(Stored items)
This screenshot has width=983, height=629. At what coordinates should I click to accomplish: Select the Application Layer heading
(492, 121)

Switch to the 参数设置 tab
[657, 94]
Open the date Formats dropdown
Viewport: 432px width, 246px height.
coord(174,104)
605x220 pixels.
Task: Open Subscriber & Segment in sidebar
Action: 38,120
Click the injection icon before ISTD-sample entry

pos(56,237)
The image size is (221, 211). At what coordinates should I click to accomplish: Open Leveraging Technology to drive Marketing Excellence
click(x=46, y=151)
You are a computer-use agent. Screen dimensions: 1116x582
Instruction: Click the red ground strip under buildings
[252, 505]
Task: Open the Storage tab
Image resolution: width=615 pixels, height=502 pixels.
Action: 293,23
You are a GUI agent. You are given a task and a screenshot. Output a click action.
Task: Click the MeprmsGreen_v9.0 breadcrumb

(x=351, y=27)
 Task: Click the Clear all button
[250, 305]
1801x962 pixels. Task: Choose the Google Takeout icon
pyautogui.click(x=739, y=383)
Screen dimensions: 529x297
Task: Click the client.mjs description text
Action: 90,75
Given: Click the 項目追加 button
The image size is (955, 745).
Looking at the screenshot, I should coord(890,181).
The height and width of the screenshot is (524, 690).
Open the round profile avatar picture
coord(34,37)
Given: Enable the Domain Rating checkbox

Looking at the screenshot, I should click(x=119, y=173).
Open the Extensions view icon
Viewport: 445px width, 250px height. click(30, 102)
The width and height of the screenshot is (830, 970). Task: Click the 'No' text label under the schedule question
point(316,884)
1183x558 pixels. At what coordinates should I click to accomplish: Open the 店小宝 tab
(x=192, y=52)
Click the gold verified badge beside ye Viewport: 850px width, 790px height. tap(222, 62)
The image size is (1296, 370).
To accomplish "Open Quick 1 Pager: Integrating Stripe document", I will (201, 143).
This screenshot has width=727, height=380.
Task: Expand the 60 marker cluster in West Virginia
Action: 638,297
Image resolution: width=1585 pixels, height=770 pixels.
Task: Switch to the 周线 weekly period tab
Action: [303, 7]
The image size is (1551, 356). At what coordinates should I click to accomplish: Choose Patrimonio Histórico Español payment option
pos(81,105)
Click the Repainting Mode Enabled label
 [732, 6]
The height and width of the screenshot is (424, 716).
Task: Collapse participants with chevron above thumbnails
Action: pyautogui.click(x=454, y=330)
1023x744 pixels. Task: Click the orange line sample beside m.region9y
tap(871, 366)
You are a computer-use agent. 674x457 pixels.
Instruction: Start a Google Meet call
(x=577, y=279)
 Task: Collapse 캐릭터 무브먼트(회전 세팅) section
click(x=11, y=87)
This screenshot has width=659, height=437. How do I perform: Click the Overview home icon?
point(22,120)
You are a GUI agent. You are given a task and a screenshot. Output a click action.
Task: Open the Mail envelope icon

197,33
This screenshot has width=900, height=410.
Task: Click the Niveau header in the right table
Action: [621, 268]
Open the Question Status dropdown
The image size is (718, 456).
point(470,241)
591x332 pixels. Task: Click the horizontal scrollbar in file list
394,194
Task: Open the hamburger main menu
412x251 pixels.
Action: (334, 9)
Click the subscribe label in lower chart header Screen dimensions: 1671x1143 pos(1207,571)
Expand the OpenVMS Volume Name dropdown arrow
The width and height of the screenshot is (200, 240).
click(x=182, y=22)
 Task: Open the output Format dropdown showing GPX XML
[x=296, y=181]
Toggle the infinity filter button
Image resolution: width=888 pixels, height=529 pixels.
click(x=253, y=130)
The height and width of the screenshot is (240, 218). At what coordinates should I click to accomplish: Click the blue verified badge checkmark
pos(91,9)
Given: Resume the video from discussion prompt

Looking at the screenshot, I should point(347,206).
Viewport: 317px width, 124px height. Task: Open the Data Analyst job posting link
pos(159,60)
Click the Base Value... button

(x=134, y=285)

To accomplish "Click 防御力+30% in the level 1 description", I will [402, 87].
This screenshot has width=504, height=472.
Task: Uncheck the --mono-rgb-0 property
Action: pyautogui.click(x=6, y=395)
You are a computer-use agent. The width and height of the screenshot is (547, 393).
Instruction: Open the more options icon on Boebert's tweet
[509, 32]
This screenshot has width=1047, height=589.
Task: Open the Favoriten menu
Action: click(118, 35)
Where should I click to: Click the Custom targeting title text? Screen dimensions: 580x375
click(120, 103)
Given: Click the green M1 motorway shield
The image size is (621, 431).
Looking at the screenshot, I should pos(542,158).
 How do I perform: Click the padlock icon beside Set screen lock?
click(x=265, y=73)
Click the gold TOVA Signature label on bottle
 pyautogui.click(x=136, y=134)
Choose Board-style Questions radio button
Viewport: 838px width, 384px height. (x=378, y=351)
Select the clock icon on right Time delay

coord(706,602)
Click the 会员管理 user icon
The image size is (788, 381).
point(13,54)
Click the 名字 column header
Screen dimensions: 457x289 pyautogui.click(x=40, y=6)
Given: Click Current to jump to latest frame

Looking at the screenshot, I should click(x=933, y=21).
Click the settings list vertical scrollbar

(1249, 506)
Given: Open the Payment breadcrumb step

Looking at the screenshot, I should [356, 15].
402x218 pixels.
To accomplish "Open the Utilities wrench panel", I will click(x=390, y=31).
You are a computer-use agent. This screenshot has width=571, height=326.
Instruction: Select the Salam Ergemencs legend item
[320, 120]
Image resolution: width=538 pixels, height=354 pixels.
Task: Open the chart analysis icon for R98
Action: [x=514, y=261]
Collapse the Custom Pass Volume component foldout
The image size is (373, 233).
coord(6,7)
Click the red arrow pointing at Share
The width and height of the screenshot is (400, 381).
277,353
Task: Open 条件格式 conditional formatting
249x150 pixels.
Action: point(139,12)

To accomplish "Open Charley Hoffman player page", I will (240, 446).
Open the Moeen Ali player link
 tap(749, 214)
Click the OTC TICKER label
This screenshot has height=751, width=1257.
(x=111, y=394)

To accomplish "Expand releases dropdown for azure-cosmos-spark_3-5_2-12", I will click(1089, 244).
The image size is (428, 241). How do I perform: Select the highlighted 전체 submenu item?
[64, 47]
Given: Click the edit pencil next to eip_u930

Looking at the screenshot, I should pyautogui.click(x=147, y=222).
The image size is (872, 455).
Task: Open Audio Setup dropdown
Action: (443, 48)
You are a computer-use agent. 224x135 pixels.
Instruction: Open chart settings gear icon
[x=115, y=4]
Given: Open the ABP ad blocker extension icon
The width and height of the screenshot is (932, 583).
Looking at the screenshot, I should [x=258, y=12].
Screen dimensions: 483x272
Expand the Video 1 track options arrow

#### Work item:
Each line of the records above must be copied exactly.

#### Solution to this exercise:
This screenshot has width=983, height=629. At what coordinates should I click to accomplish: Select the Application Layer heading
(492, 121)

Switch to the 参数设置 tab
[657, 94]
Open the date Formats dropdown
Viewport: 432px width, 246px height.
coord(174,104)
605x220 pixels.
Task: Open Subscriber & Segment in sidebar
Action: 38,120
Click the injection icon before ISTD-sample entry

pos(56,237)
The image size is (221, 211). At what coordinates should I click to accomplish: Open Leveraging Technology to drive Marketing Excellence
click(x=46, y=151)
You are a computer-use agent. Screen dimensions: 1116x582
Instruction: Click the red ground strip under buildings
[252, 505]
Task: Open the Storage tab
Image resolution: width=615 pixels, height=502 pixels.
Action: 293,23
You are a GUI agent. You are given a task and a screenshot. Output a click action.
Task: Click the MeprmsGreen_v9.0 breadcrumb

(x=351, y=27)
 Task: Click the Clear all button
[250, 305]
1801x962 pixels. Task: Choose the Google Takeout icon
pyautogui.click(x=739, y=383)
Screen dimensions: 529x297
Task: Click the client.mjs description text
Action: 90,75
Given: Click the 項目追加 button
The image size is (955, 745).
Looking at the screenshot, I should coord(890,181).
The height and width of the screenshot is (524, 690).
Open the round profile avatar picture
coord(34,37)
Given: Enable the Domain Rating checkbox

Looking at the screenshot, I should click(x=119, y=173).
Open the Extensions view icon
Viewport: 445px width, 250px height. click(30, 102)
The width and height of the screenshot is (830, 970). Task: Click the 'No' text label under the schedule question
point(316,884)
1183x558 pixels. At what coordinates should I click to accomplish: Open the 店小宝 tab
(x=192, y=52)
Click the gold verified badge beside ye Viewport: 850px width, 790px height. tap(222, 62)
The image size is (1296, 370).
To accomplish "Open Quick 1 Pager: Integrating Stripe document", I will (201, 143).
This screenshot has width=727, height=380.
Task: Expand the 60 marker cluster in West Virginia
Action: 638,297
Image resolution: width=1585 pixels, height=770 pixels.
Task: Switch to the 周线 weekly period tab
Action: [303, 7]
The image size is (1551, 356). At what coordinates should I click to accomplish: Choose Patrimonio Histórico Español payment option
pos(81,105)
Click the Repainting Mode Enabled label
 [732, 6]
The height and width of the screenshot is (424, 716).
Task: Collapse participants with chevron above thumbnails
Action: pyautogui.click(x=454, y=330)
1023x744 pixels. Task: Click the orange line sample beside m.region9y
tap(871, 366)
You are a computer-use agent. 674x457 pixels.
Instruction: Start a Google Meet call
(x=577, y=279)
 Task: Collapse 캐릭터 무브먼트(회전 세팅) section
click(x=11, y=87)
This screenshot has width=659, height=437. How do I perform: Click the Overview home icon?
point(22,120)
You are a GUI agent. You are given a task and a screenshot. Output a click action.
Task: Open the Mail envelope icon

197,33
This screenshot has width=900, height=410.
Task: Click the Niveau header in the right table
Action: [621, 268]
Open the Question Status dropdown
The image size is (718, 456).
point(470,241)
591x332 pixels. Task: Click the horizontal scrollbar in file list
394,194
Task: Open the hamburger main menu
412x251 pixels.
Action: (334, 9)
Click the subscribe label in lower chart header Screen dimensions: 1671x1143 pos(1207,571)
Expand the OpenVMS Volume Name dropdown arrow
The width and height of the screenshot is (200, 240).
click(x=182, y=22)
 Task: Open the output Format dropdown showing GPX XML
[x=296, y=181]
Toggle the infinity filter button
Image resolution: width=888 pixels, height=529 pixels.
click(x=253, y=130)
The height and width of the screenshot is (240, 218). At what coordinates should I click to accomplish: Click the blue verified badge checkmark
pos(91,9)
Given: Resume the video from discussion prompt

Looking at the screenshot, I should point(347,206).
Viewport: 317px width, 124px height. Task: Open the Data Analyst job posting link
pos(159,60)
Click the Base Value... button

(x=134, y=285)

To accomplish "Click 防御力+30% in the level 1 description", I will [402, 87].
This screenshot has width=504, height=472.
Task: Uncheck the --mono-rgb-0 property
Action: pyautogui.click(x=6, y=395)
You are a computer-use agent. The width and height of the screenshot is (547, 393).
Instruction: Open the more options icon on Boebert's tweet
[509, 32]
This screenshot has width=1047, height=589.
Task: Open the Favoriten menu
Action: click(118, 35)
Where should I click to: Click the Custom targeting title text? Screen dimensions: 580x375
click(120, 103)
Given: Click the green M1 motorway shield
The image size is (621, 431).
Looking at the screenshot, I should pos(542,158).
 How do I perform: Click the padlock icon beside Set screen lock?
click(x=265, y=73)
Click the gold TOVA Signature label on bottle
 pyautogui.click(x=136, y=134)
Choose Board-style Questions radio button
Viewport: 838px width, 384px height. (x=378, y=351)
Select the clock icon on right Time delay

coord(706,602)
Click the 会员管理 user icon
The image size is (788, 381).
point(13,54)
Click the 名字 column header
Screen dimensions: 457x289 pyautogui.click(x=40, y=6)
Given: Click Current to jump to latest frame

Looking at the screenshot, I should click(x=933, y=21).
Click the settings list vertical scrollbar

(1249, 506)
Given: Open the Payment breadcrumb step

Looking at the screenshot, I should [356, 15].
402x218 pixels.
To accomplish "Open the Utilities wrench panel", I will click(x=390, y=31).
You are a computer-use agent. This screenshot has width=571, height=326.
Instruction: Select the Salam Ergemencs legend item
[320, 120]
Image resolution: width=538 pixels, height=354 pixels.
Task: Open the chart analysis icon for R98
Action: [x=514, y=261]
Collapse the Custom Pass Volume component foldout
The image size is (373, 233).
coord(6,7)
Click the red arrow pointing at Share
The width and height of the screenshot is (400, 381).
277,353
Task: Open 条件格式 conditional formatting
249x150 pixels.
Action: point(139,12)

To accomplish "Open Charley Hoffman player page", I will (240, 446).
Open the Moeen Ali player link
 tap(749, 214)
Click the OTC TICKER label
This screenshot has height=751, width=1257.
(x=111, y=394)

To accomplish "Expand releases dropdown for azure-cosmos-spark_3-5_2-12", I will click(1089, 244).
The image size is (428, 241). How do I perform: Select the highlighted 전체 submenu item?
[64, 47]
Given: Click the edit pencil next to eip_u930

Looking at the screenshot, I should pyautogui.click(x=147, y=222).
The image size is (872, 455).
Task: Open Audio Setup dropdown
Action: (443, 48)
You are a computer-use agent. 224x135 pixels.
Instruction: Open chart settings gear icon
[x=115, y=4]
Given: Open the ABP ad blocker extension icon
The width and height of the screenshot is (932, 583).
Looking at the screenshot, I should [x=258, y=12].
Screen dimensions: 483x272
Expand the Video 1 track options arrow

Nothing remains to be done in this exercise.